* _Défi 1_: Citez fidèlement le passage de l'entretien avec Rudy Ricciotti qui commence par « Retenu contre les » et se termine par « Pourquoi ce choix ? ».
* _Défi 2_:
Répondez aux questions suivantes d'après l'entretien avec Rudy Ricciotti.
(a) En quelle année Rudy Ricciotti a-t-il été désigné lauréat du concours d'architecture du futur Musée Cocteau ?
(b) De quel siècle datent les halles du marché couvert ?
(c) Quelle hauteur totale était imposée au bâtiment ?

:: Document source ::

Rudy Ricciotti : « Le bâtiment fait référence au trait délié cher à Cocteau »

Par Christian Simenc · L'ŒIL

Le 26 septembre 2011 - 888 mots

Retenu contre les trois autres projets finalistes signés Bernard Tschumi, Jacques Ferrier et Studio Milou, le futur Musée Jean-Cocteau dessiné par Rudy Ricciotti s’est volontairement éloigné des charges tout en se rapprochant de l’univers du poète.

L’œil : En 2008, vous avez été désigné lauréat du concours d’architecture du futur Musée Cocteau. Or, sur les quatre projets, le votre était celui qui respectait le moins le cahier des charges. Vous avez néanmoins raflé la mise. Pourquoi ce choix ?
Rudy Ricciotti : Je voulais avant tout inscrire le musée dans la logique de la trame urbaine de Menton. Premièrement, le site envisagé pour ériger le bâtiment comportait des contraintes. Son sous-sol comprend déjà, entre autres, un parking, une station d’épuration ainsi que diverses rampes d’accès. Construire à cet endroit précis aurait nécessité de coûteux travaux de reprises en sous-œuvre. Deuxièmement, nous ne voulions absolument pas édifier le musée devant ce bâtiment remarquable qu’est le marché couvert : de magnifiques halles de style provençal datant du XIXe siècle. L’idée était d’engager un « épaississement » de la ville vers la mer, sans donner dans le hors-d’échelle. Le musée est une pièce urbaine qui aide à réparer un morceau de quartier, à écrire la ville. Il s’inscrit comme un soubassement assurant l’assise du « tableau urbain » existant.

L’œil : Déplacer l’édifice n’équivalait-il pas à vous compliquer la tâche ?
R.C : Si, fatalement. En déplaçant le bâtiment de la sorte, celui-ci s’est retrouvé en situation de crise. En clair : son implantation, qui s’aligne sur les limites parcellaires de l’ancienne station-service, a généré un volume à la géométrie bizarre, une sorte de parallélépipède irrégulier. Afin que le musée ne fasse pas écran avec le patrimoine existant situé juste derrière, il a ensuite fallu « écraser » le bâtiment, pour respecter une hauteur totale imposée de 4,5 mètres. Cela nous a, en outre, obligés à « enfoncer » l’édifice dans le terrain et à déployer un espace en sous-sol, afin d’obtenir le total de la surface exigée par le programme.

:::
:: Données brutes ::

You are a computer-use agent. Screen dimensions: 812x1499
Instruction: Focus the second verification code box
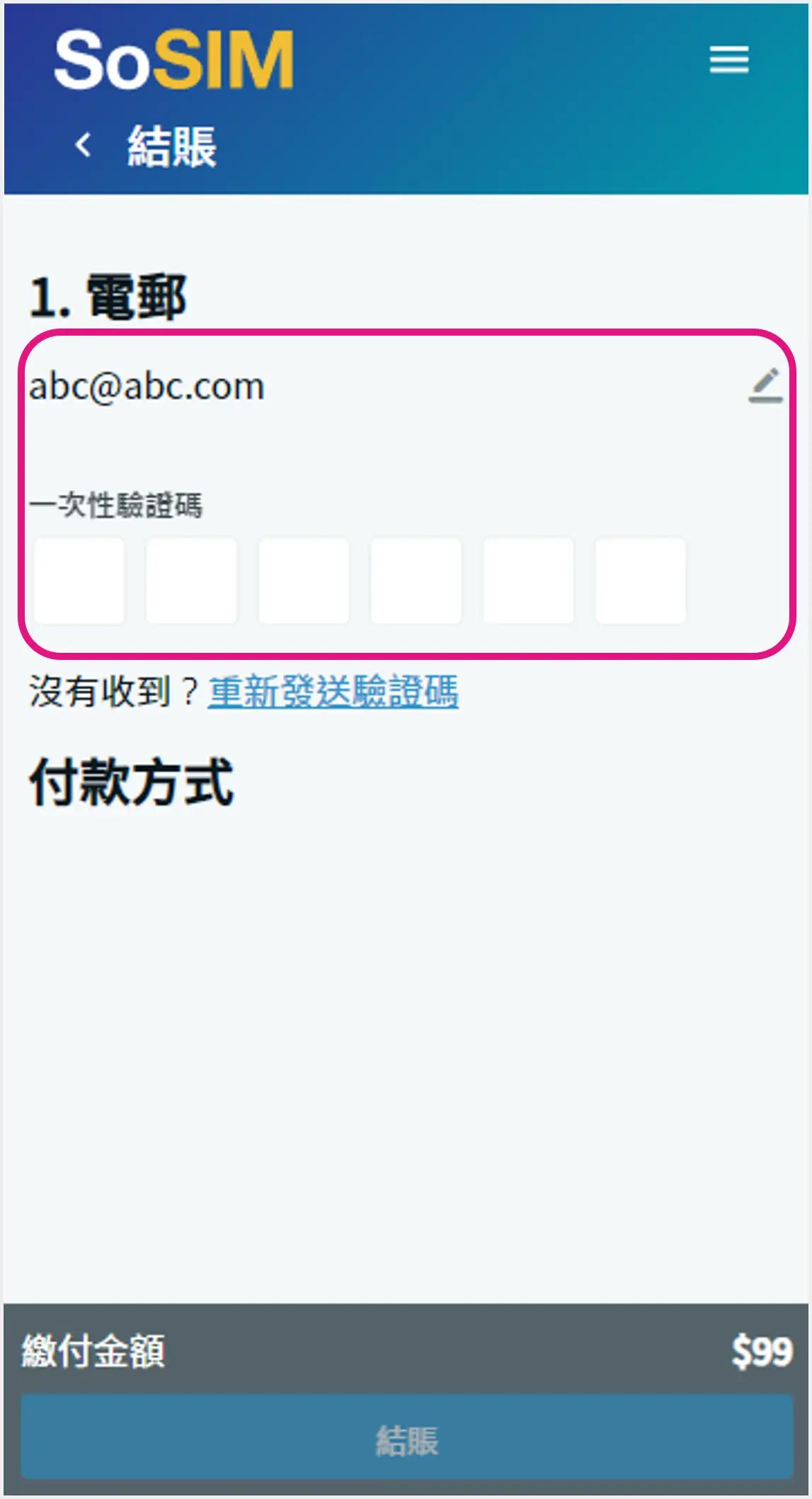191,581
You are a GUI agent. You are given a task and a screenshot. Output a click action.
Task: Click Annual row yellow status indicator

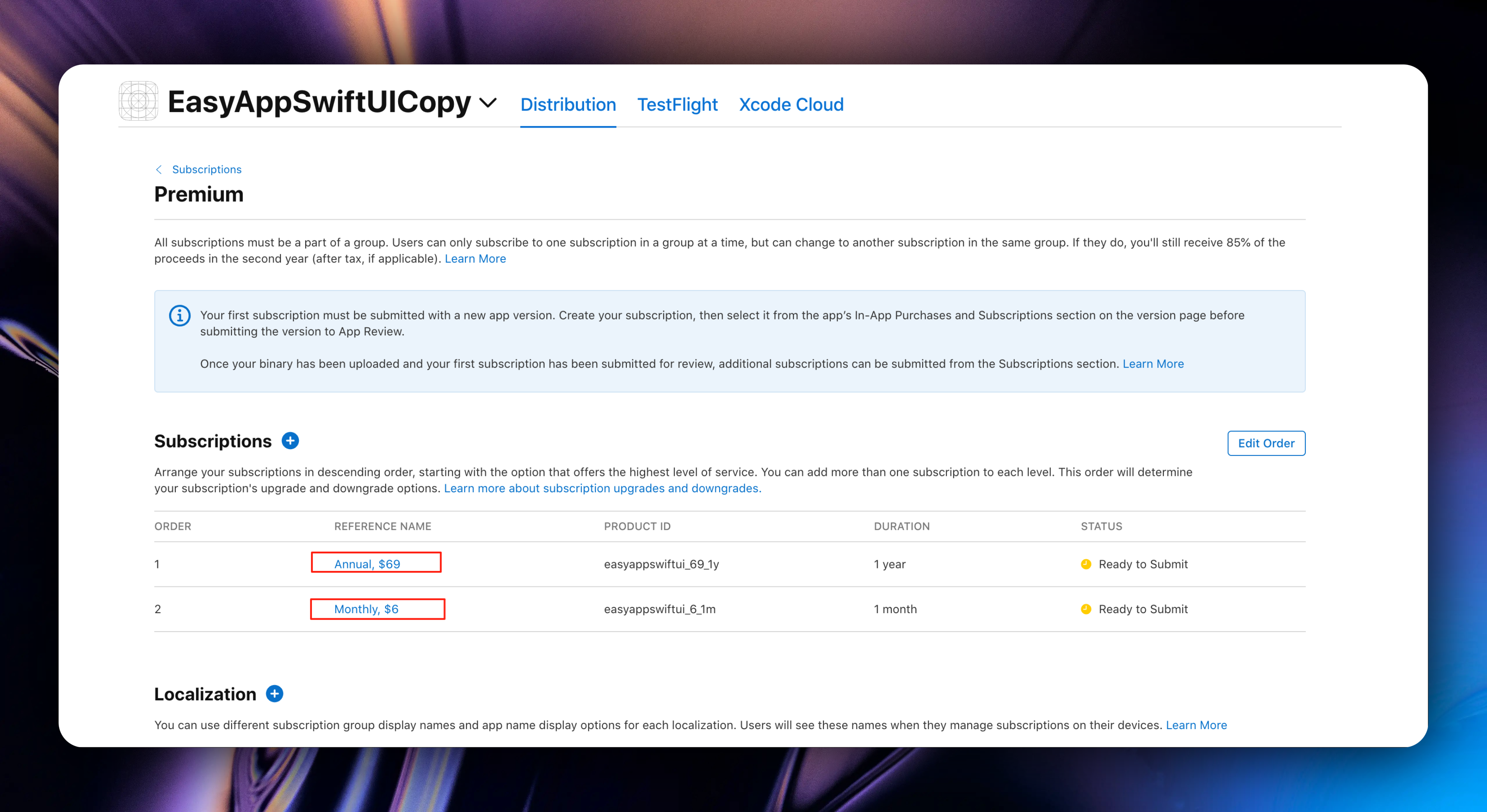click(x=1086, y=564)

:::

* _Corrigé 1_:
Retenu contre les trois autres projets finalistes signés Bernard Tschumi, Jacques Ferrier et Studio Milou, le futur Musée Jean-Cocteau dessiné par Rudy Ricciotti s’est volontairement éloigné des charges tout en se rapprochant de l’univers du poète.

L’œil : En 2008, vous avez été désigné lauréat du concours d’architecture du futur Musée Cocteau. Or, sur les quatre projets, le votre était celui qui respectait le moins le cahier des charges. Vous avez néanmoins raflé la mise. Pourquoi ce choix ?

* _Corrigé 2_:
(a) En 2008.
(b) Du XIXe siècle.
(c) 4,5 mètres.